To determine whether Ox1R signaling mediates fructose bingeing, a separate group of long-term IAM rats were pretreated with the Ox1R antagonist SB-334867 (30 mg/kg, i.p.) or vehicle, 30 min prior to food presentation on day 22 of IAM. This cohort exhibited similar bingeing on their respective foods compared to previous experiments; and all groups consumed a similar amount of 1st hr calories on day 21(Fig. 4). In the fructose bingeing group, SB-334867 pretreatment caused a 40% decrease in both 1st hr fructose and chow intake, as compared to the previous day’s intake, resulting in a 50% reduction in total caloric intake (Fig. 4). Similarly, the control group showed a 60% decrease in chow intake following SB-334867 pretreatment, as compared to the previous day (Fig. 4B). Overall, a 2-way ANOVA showed a main effect of drug pretreatment [F(1,26) = 12.44, p<0.05], but not diet [F(1,26) = 0.02, p>0.05], with no interaction [F(1,26] = 1.97, p>0.05] for 1st hr intake on day 22, indicating Ox1R antagonism produced similar reductions in both feeding groups. Vehicle pretreatment did not significantly alter intake of fructose, chow, or water, as compared to no injection on day 21 (Fig. 4).
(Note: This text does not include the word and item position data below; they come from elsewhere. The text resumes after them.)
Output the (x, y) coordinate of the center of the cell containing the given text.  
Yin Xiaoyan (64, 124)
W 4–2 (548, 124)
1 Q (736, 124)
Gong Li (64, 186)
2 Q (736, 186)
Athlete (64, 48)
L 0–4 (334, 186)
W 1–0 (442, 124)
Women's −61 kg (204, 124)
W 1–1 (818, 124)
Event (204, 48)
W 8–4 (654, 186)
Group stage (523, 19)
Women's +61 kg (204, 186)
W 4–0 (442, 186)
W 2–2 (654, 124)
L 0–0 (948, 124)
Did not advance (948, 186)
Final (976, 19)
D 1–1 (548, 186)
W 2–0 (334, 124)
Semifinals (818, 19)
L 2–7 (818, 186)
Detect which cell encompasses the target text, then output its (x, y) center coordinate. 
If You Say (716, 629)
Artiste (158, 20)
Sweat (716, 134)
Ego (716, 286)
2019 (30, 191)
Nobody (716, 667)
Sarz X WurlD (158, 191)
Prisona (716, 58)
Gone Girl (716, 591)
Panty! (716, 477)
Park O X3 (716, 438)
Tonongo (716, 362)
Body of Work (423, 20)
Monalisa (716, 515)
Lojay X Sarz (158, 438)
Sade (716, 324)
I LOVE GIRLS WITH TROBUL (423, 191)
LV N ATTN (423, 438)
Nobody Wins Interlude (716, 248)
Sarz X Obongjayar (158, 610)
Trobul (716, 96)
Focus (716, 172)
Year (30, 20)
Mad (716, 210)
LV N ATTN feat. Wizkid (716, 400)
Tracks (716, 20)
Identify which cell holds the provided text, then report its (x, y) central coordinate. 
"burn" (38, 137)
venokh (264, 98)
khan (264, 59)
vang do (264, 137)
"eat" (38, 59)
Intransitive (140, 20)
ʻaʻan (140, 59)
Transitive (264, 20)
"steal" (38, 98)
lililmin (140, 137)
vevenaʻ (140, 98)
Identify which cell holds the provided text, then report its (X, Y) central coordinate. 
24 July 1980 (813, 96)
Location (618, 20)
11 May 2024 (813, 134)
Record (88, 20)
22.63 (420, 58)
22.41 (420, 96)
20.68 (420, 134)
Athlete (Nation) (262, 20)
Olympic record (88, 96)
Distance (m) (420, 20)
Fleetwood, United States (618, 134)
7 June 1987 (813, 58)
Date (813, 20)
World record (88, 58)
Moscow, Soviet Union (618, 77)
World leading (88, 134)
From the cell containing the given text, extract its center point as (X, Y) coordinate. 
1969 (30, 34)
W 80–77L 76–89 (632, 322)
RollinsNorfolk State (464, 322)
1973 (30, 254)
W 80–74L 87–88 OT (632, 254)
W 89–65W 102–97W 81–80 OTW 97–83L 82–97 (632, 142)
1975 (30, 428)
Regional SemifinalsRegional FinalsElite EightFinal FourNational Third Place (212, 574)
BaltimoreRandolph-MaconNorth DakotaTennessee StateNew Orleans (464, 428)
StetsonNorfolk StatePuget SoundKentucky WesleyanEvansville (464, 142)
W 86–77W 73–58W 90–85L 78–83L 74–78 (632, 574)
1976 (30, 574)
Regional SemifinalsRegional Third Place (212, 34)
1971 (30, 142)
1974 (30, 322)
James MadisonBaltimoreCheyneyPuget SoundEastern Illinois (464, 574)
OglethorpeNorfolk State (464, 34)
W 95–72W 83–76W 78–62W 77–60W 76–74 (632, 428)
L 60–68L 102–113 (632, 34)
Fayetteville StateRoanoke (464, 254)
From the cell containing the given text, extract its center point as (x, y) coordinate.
Figure 4. Ox1R antagonist pretreatment reduced caloric intake in both IAM feeding groups.

A: 1st hr total liquid intake for ad libitum water (white column) and additional bottle, containing water (diagonal striped) or 8% fructose (blue column), for control and fructose groups on day 21 of IAM (no injection) and on day 22 of IAM after a 30-min pretreatment with vehicle (2% DMSO and 10% β-cyclodextrin in sterile water; Veh.) or SB-334867 (30 mg/kg, i.p; SB) B: The 1st hr caloric intake, expressed as chow (horizontal striped columns) and 8% fructose (in blue columns) calories. Red lines indicate day 1 intake of water or fructose in panel A and calories in panel B. Mean values ± SEM (n = 6–9/group) *p<0.05 within group 1-way RMANOVA compared to day 21.

Ox1R Antagonism Reduced Fos-IR in Control, but not Fructose Bingeing, Animals

Although SB-334867 pretreatment decreased feeding in both control and fructose bingeing groups, only the control group showed reduced Fos-IR in response to drug pretreatment. Specifically, in SB-334867- compared to vehicle-pretreated control rats, Orx neuron activation was significantly reduced by 26% in the LH/PeF [F(3,28) = 4.27, p<0.05] (Fig. 5A), by 54% in the NAc shell [F(3,27) = 5.57, p<0.05] (Fig. 5B), and by 61% in the VMH F(3,25) = 4.66, p<0.05] (Fig. 5C). In the DMH, there was a strong trend [F(3,27) = 2.99, p = 0.051] for reduced Fos-IR in non-Orx neurons of SB-334867- versus vehicle-pretreated control animals (data not shown). Additionally, no differences in Fos-IR were observed between SB-334867- and vehicle-pretreatment in either feeding group in the NAc core [F(3,25) = 0.35], mPFC [F(3,23) = 1.28], BLA [F 3,22) = 2.31], CeA [F(3,21) = 1.67], or PVN [F(3,19) = 1.03] (data not shown).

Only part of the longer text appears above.